Paper Ingestion¶

Quick Ingest¶

Place PDFs in data/inbox/ and run the pipeline:

scholaraio pipeline ingest

This will:

Convert PDFs to Markdown (MinerU first, then Docling / PyMuPDF fallback when needed)
Extract metadata (regex + LLM)
Query APIs for completeness (Crossref, Semantic Scholar, OpenAlex)
Deduplicate by DOI
Move to data/papers/ and update indexes

If translate.auto_translate: true is enabled in config, the pipeline will also auto-inject the translate step for newly ingested papers before embed/index. It does not retroactively translate the whole library.

Five Inboxes¶

Inbox	Path	Behavior
Papers	`data/inbox/`	Standard pipeline with DOI dedup
Proceedings	`data/inbox-proceedings/`	Two-stage proceedings pipeline; first ingest creates `data/proceedings/<Volume>/` with `proceeding.md` + `split_candidates.json` and marks `split_status=pending_review`
Theses	`data/inbox-thesis/`	Skips DOI check, marks as thesis
Patents	`data/inbox-patent/`	Extracts publication number and deduplicates as patent
Documents	`data/inbox-doc/`	Skips DOI check, LLM-generated title/abstract

Proceedings are only routed from the dedicated data/inbox-proceedings/ path. Regular data/inbox/ items always stay on the normal paper/document flow unless you move them into the proceedings inbox explicitly.

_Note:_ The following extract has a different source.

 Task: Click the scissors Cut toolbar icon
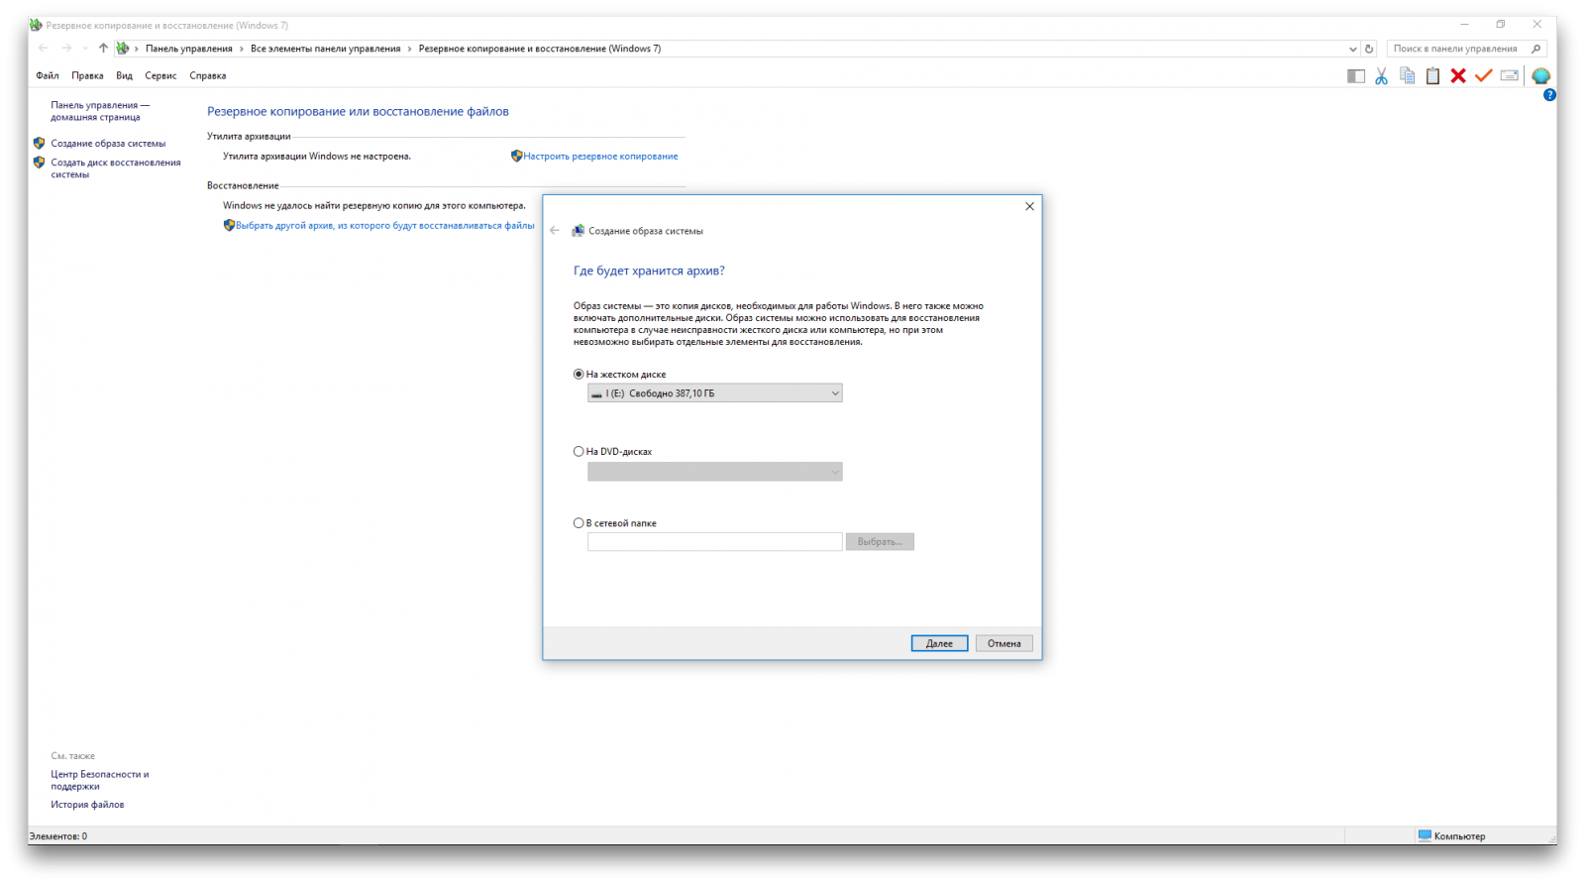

Child papers are written under data/proceedings/<Volume>/papers/ only after you review the split and run scholaraio proceedings apply-split.

Proceedings Search¶

Proceedings child papers are not included in default main-library search. Use federated search when you want them:

scholaraio fsearch granular damping --scope proceedings

ScholarAIO prefers MinerU when available, but the live ingest path does not depend on MinerU alone. If MinerU is unavailable or fails, the fallback parser chain is Docling -> PyMuPDF.

Skip PDF Parsing¶

Already have Markdown? Place .md files directly in the inbox — PDF parsing is skipped entirely.

Pending Papers¶

Papers without DOI (that aren't theses) go to data/pending/ for manual review. Add a DOI and re-run the pipeline to complete ingestion.

External Import¶

# From Endnote
scholaraio import-endnote library.xml

# From Zotero
scholaraio import-zotero --api-key KEY --library-id ID

Metadata Maintenance¶

After papers are already in data/papers/, the metadata subpackage also powers two maintenance flows:

# Backfill missing abstracts from paper.md, with optional DOI-page fetch
scholaraio backfill-abstract
scholaraio backfill-abstract --doi-fetch

# Re-fetch citation counts and bibliographic details from APIs
scholaraio refetch --all
scholaraio refetch "<paper-id>"

backfill-abstract fills missing abstracts from local Markdown, and can prefer official publisher abstracts when --doi-fetch is enabled.
refetch re-runs Crossref / Semantic Scholar / OpenAlex enrichment for already ingested papers.